Deep Brain Stimulation (DBS)

What is Deep Brain Stimulation?

NuRaX is a leader in the treatment of movement disorders, which include Parkinson's disease, Essential tremor, Dystonia, Huntington Chorea, Epilepsy, Obsessive Compulsive disorders and Treatment Resistant Depression. In collaboration with premier hospitals, we perform maximum numbers of Deep Brain Stimulation (DBS) surgeries a year, with capabilities to perform DBS surgery while patients are asleep or awake.

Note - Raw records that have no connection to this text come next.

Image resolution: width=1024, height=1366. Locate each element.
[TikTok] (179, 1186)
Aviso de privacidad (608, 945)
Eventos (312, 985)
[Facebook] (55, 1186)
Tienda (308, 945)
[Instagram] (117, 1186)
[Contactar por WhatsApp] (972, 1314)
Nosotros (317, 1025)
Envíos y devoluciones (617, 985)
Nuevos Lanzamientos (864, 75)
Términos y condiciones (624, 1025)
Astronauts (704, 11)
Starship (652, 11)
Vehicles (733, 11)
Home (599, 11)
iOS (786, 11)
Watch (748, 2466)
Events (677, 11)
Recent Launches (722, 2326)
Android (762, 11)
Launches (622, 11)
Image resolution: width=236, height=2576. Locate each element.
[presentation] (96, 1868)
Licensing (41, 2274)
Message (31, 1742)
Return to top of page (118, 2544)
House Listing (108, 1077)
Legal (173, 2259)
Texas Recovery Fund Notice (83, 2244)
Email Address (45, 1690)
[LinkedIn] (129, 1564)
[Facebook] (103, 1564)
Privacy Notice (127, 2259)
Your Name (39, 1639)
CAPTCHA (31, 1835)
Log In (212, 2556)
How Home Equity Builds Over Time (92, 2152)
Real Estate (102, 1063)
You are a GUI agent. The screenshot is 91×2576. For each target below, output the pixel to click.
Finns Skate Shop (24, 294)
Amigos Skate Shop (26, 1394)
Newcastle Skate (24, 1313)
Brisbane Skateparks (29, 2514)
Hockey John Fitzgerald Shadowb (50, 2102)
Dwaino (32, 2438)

Deep Brain Stimulation (DBS) is a pain-free surgical procedure to implant a device that sends electrical signals to brain areas responsible for body movement. Electrodes are placed deep in the brain and are connected to a stimulator device. Similar to a heart pacemaker, a neurostimulator uses electric pulses to regulate brain activity. DBS can help reduce the symptoms of tremor, slowness, stiffness, and walking problems caused by Parkinson's disease, dystonia, or essential tremor.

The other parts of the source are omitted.